13 À titre liminaire, il y a lieu de constater que, contrairement à ce que pourraient suggérer la formulation des quatre premiers chefs de conclusions du requérant, ce dernier ne demande pas au Tribunal de constater des carences de la Commission sur le fondement de l’article 265 TFUE. En effet, il ressort de la requête, et en particulier de la structure de celle-ci, que les cinq premiers chefs de conclusions du requérant ont pour objet une demande fondée sur l’article 268 TFUE et tendant à obtenir réparation pécuniaire du préjudice moral qu’il aurait subi, premièrement, en raison de l’omission de la Commission de satisfaire à ses obligations afférentes au respect, par la Roumanie, de l’État de droit, de l’indépendance de la justice et du droit à un procès équitable et, deuxièmement, en raison de l’omission de la Commission de satisfaire à ses obligations afférentes à la protection des données à caractère personnel.

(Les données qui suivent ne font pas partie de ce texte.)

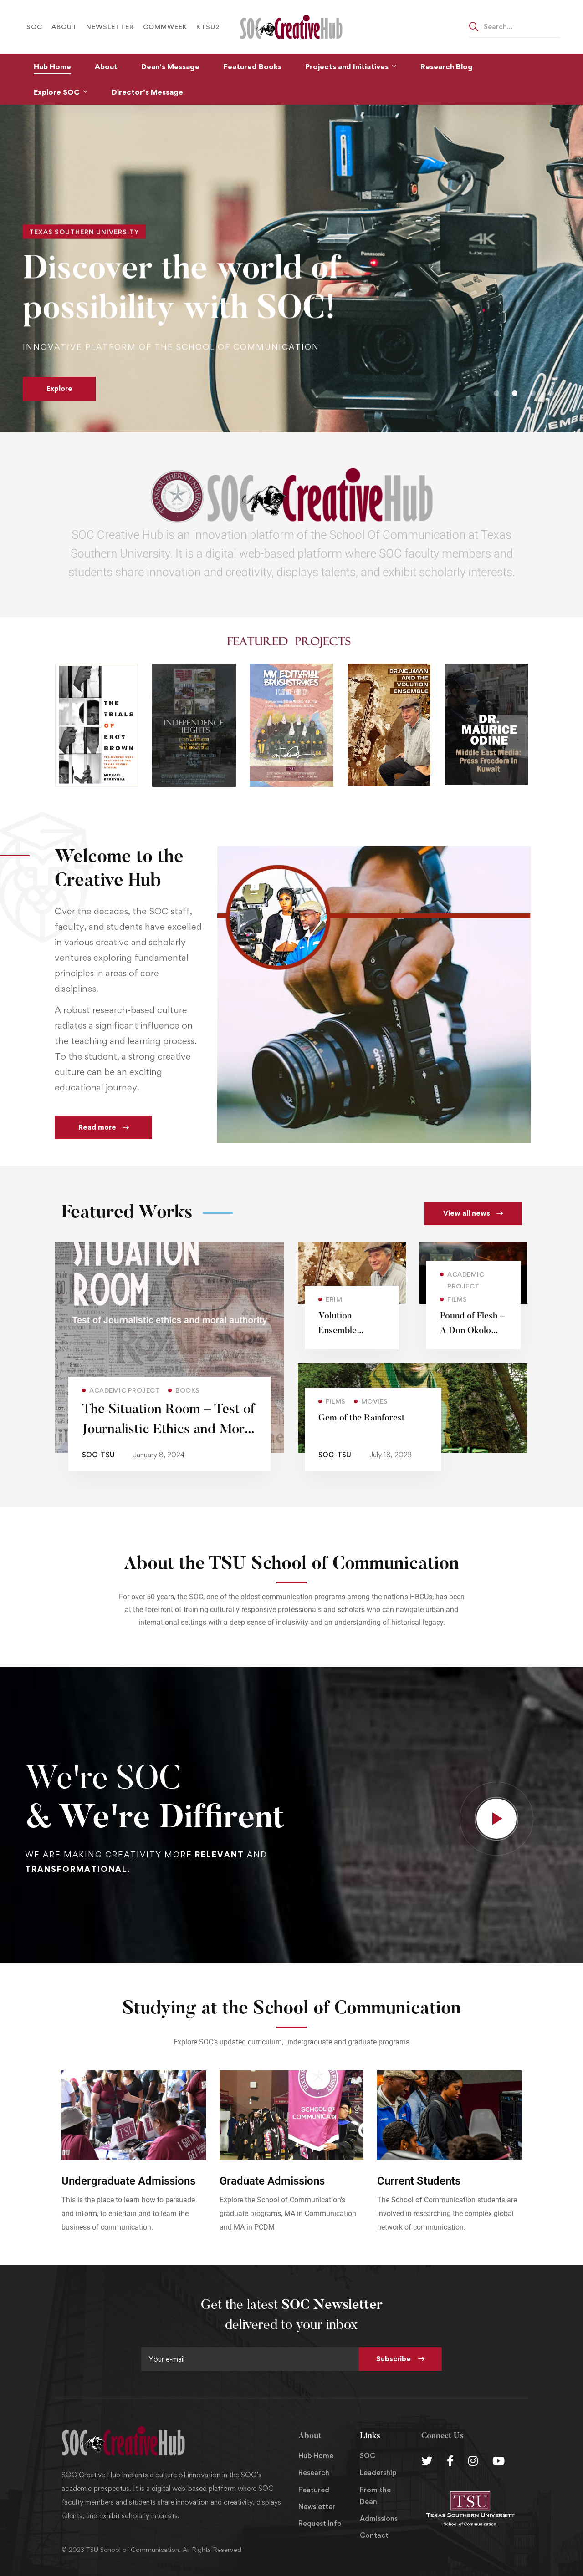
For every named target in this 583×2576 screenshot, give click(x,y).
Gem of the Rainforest (361, 1418)
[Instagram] (473, 2461)
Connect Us (442, 2436)
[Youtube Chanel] (498, 2461)
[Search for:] (514, 26)
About (309, 2436)
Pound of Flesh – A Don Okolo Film (472, 1331)
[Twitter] (426, 2461)
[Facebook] (450, 2461)
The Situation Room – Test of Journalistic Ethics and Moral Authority (168, 1430)
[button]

C’est d’ailleurs en ce sens que le recours a été compris par la Commission dans le mémoire en défense.

14 Selon une jurisprudence constante, il ressort de l’article 340, deuxième alinéa, TFUE que l’engagement de la responsabilité non contractuelle de l’Union et la mise en œuvre du droit à la réparation du préjudice subi dépendent de la réunion d’un ensemble de conditions, à savoir l’illégalité du comportement reproché aux institutions, la réalité du dommage et l’existence d’un lien de...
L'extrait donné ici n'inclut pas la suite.